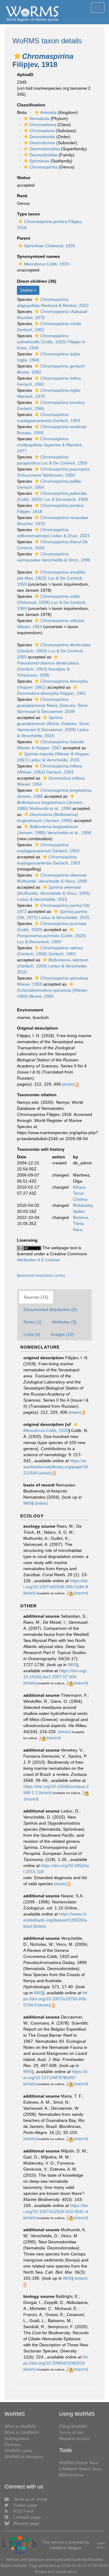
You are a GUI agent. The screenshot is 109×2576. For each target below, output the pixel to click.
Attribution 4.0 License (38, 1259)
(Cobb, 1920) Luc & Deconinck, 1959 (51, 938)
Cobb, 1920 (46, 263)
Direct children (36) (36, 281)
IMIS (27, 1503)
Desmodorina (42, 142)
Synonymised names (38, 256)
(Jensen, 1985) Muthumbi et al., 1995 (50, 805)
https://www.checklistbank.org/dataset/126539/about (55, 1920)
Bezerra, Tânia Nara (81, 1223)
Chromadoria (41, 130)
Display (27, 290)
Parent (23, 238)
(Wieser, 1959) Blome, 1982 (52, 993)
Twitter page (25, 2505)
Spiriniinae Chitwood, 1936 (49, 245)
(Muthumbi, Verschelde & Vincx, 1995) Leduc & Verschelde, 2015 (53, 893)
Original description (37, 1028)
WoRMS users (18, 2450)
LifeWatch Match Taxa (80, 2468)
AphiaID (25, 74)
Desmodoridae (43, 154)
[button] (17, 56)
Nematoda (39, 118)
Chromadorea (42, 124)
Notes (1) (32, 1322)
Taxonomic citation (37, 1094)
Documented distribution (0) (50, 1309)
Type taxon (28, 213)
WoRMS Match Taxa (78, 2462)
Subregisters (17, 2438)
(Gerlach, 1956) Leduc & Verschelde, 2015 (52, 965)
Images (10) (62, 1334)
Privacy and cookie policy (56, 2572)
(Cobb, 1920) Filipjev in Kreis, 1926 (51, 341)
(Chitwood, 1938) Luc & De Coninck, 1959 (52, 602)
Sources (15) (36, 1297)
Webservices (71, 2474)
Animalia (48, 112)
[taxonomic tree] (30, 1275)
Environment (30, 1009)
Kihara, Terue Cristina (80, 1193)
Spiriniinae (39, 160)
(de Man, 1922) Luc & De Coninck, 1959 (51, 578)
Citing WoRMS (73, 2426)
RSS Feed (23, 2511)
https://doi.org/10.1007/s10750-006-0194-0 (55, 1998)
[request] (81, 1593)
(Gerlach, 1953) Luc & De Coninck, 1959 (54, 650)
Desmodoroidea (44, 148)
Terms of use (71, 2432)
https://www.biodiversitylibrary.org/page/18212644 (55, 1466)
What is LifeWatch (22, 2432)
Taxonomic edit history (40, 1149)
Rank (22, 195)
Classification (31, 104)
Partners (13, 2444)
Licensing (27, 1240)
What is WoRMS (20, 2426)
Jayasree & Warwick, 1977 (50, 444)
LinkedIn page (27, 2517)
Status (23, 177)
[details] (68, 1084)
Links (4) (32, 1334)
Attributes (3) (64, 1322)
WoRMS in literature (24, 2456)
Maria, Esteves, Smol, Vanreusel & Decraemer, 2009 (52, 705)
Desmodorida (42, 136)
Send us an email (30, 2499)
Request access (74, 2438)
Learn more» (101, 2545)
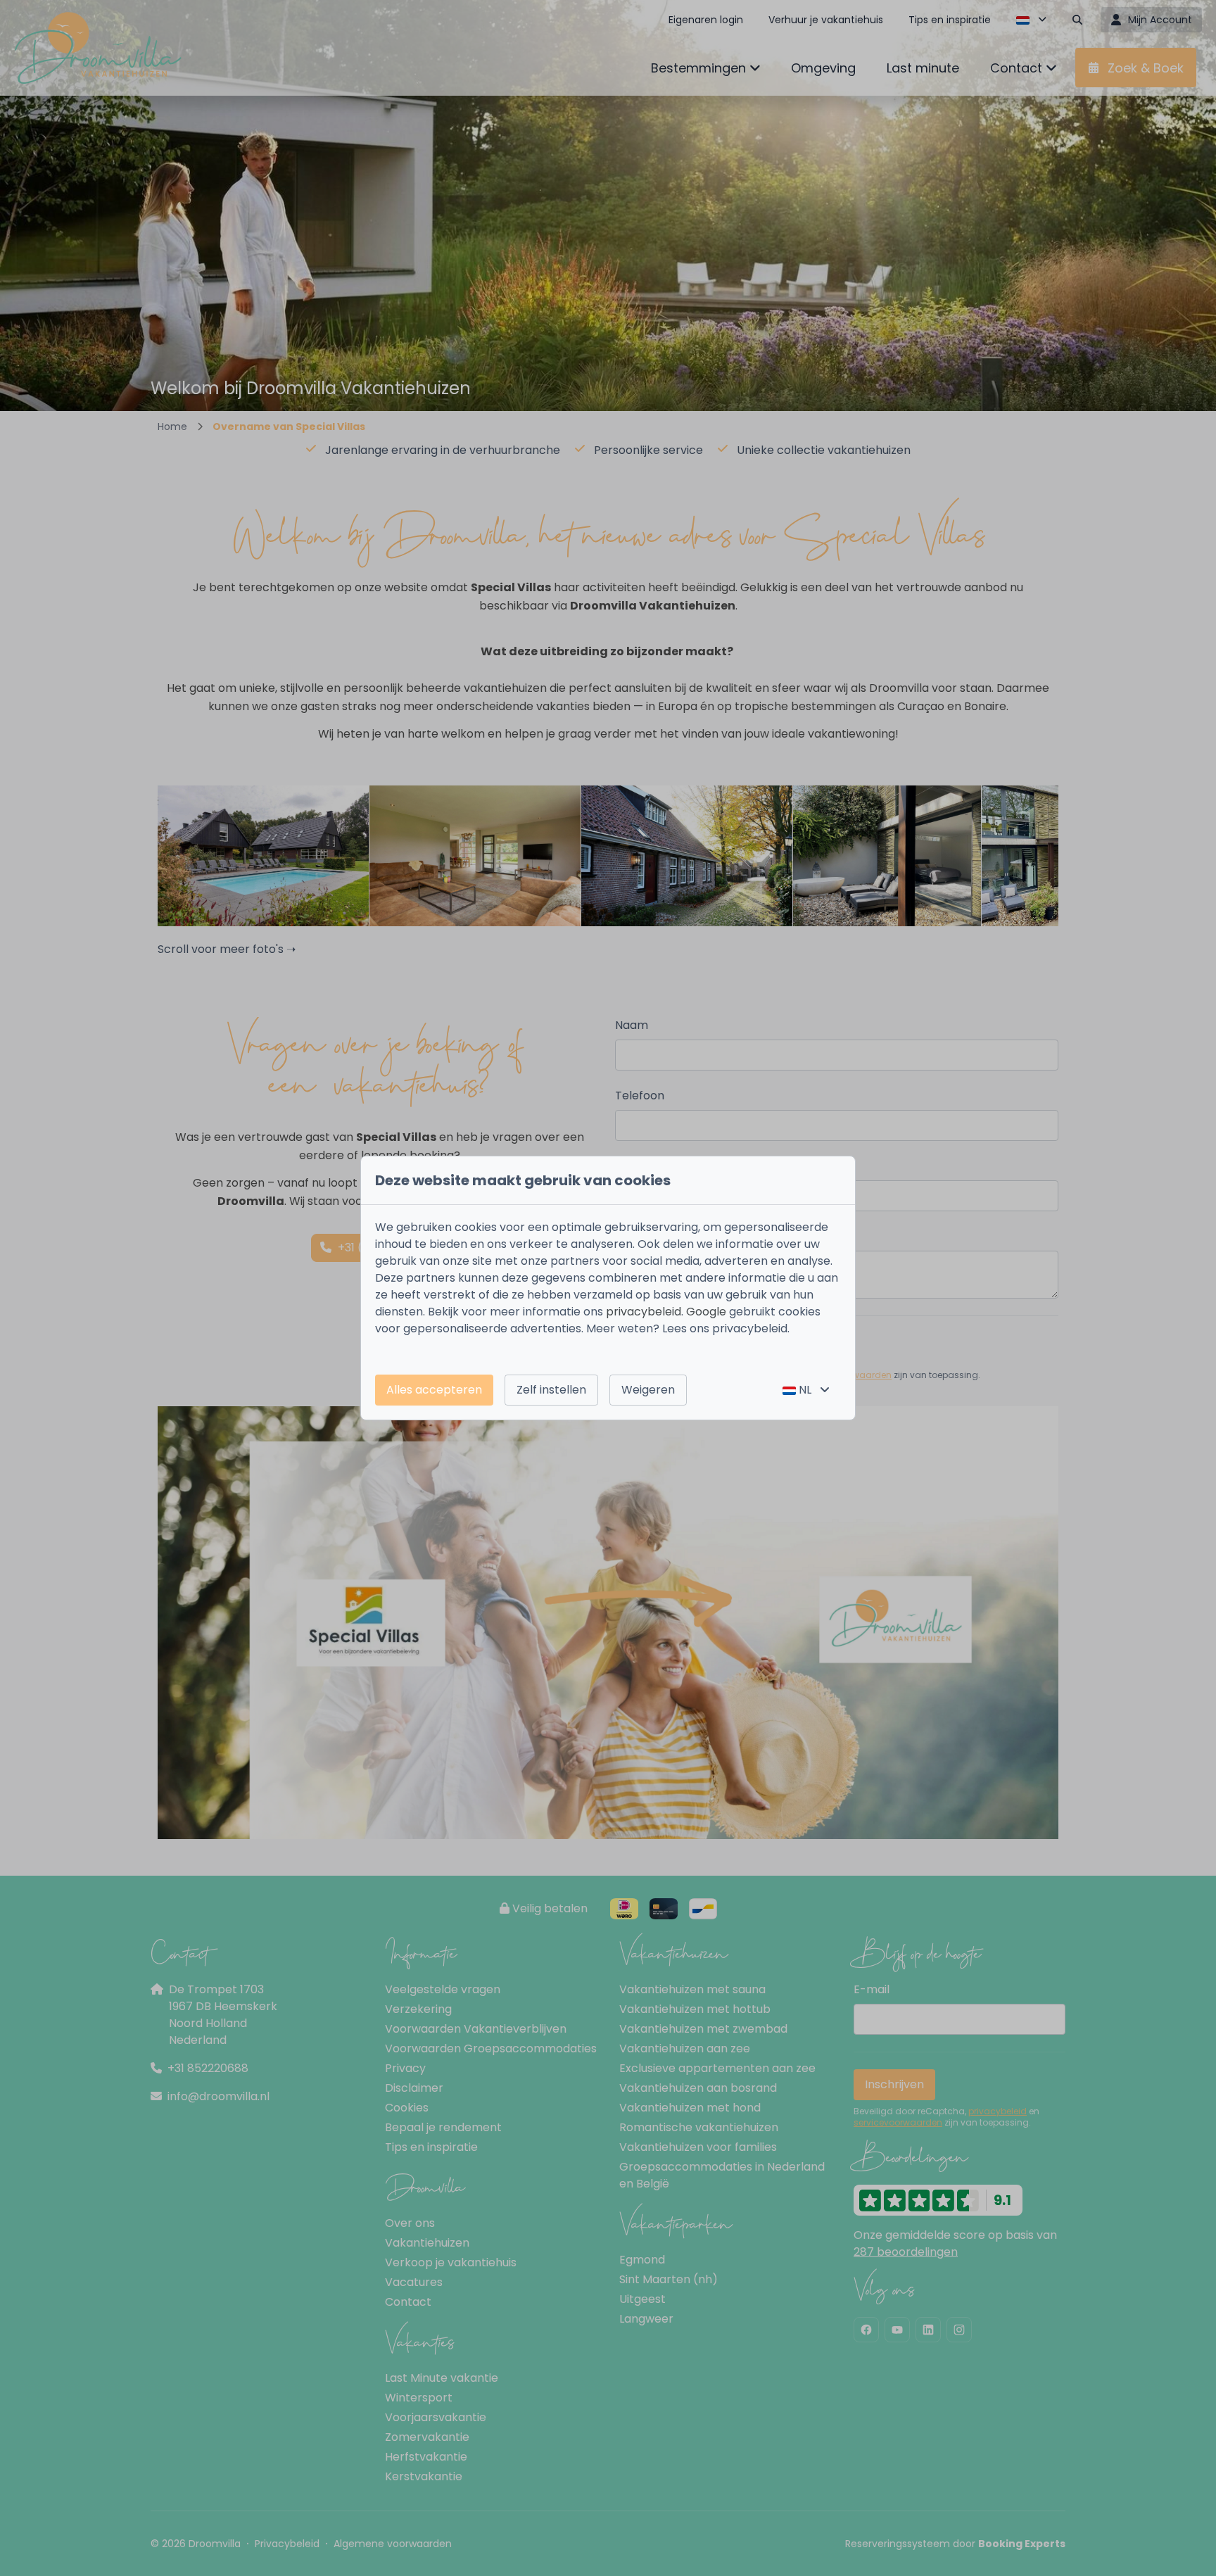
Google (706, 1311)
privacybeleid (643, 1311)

▸ **What you should do**
From the entries above, extract every line where the word "WoRMS" appears.

▸ **Solved exercise**
WoRMS users (18, 2450)
WoRMS Match Taxa (78, 2462)
Citing WoRMS (73, 2426)
What is WoRMS (20, 2426)
WoRMS in literature (24, 2456)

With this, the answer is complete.